Recorded data:
=== Begin Enclosure ===

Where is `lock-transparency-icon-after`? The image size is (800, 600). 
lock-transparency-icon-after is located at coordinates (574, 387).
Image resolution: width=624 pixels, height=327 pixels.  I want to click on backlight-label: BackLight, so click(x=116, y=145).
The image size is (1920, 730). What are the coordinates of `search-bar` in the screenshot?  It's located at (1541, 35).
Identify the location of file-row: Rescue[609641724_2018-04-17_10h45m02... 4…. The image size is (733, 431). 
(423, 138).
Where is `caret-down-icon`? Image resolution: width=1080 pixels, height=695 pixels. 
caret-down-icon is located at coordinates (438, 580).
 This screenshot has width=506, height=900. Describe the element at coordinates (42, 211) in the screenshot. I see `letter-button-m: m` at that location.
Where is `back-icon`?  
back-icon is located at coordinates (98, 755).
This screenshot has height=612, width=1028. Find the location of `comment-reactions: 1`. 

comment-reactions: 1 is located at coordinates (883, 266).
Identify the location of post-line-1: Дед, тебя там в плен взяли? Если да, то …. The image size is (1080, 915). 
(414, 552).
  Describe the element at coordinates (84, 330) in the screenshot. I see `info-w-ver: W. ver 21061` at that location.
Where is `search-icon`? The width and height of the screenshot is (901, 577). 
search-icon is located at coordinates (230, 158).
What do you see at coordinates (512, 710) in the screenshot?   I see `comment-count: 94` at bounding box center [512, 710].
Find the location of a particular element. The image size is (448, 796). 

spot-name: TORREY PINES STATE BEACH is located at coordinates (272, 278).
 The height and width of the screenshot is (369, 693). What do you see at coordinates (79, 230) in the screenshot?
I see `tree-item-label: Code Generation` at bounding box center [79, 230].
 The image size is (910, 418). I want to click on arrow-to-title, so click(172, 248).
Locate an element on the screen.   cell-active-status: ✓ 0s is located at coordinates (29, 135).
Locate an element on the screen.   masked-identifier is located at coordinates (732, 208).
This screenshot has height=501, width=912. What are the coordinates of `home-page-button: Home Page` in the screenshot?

=== End Enclosure ===

*PROBLEM TO WORK ON*: Copy the rows above word for word, from the line with "is (901, 577)." through the line with "coordinates (29, 135).", including both of those lines.

*ANSWER FOR THE TASK*:
Where is `search-icon`? The width and height of the screenshot is (901, 577). 
search-icon is located at coordinates (230, 158).
What do you see at coordinates (512, 710) in the screenshot?   I see `comment-count: 94` at bounding box center [512, 710].
Find the location of a particular element. The image size is (448, 796). 

spot-name: TORREY PINES STATE BEACH is located at coordinates (272, 278).
 The height and width of the screenshot is (369, 693). What do you see at coordinates (79, 230) in the screenshot?
I see `tree-item-label: Code Generation` at bounding box center [79, 230].
 The image size is (910, 418). I want to click on arrow-to-title, so click(172, 248).
Locate an element on the screen.   cell-active-status: ✓ 0s is located at coordinates (29, 135).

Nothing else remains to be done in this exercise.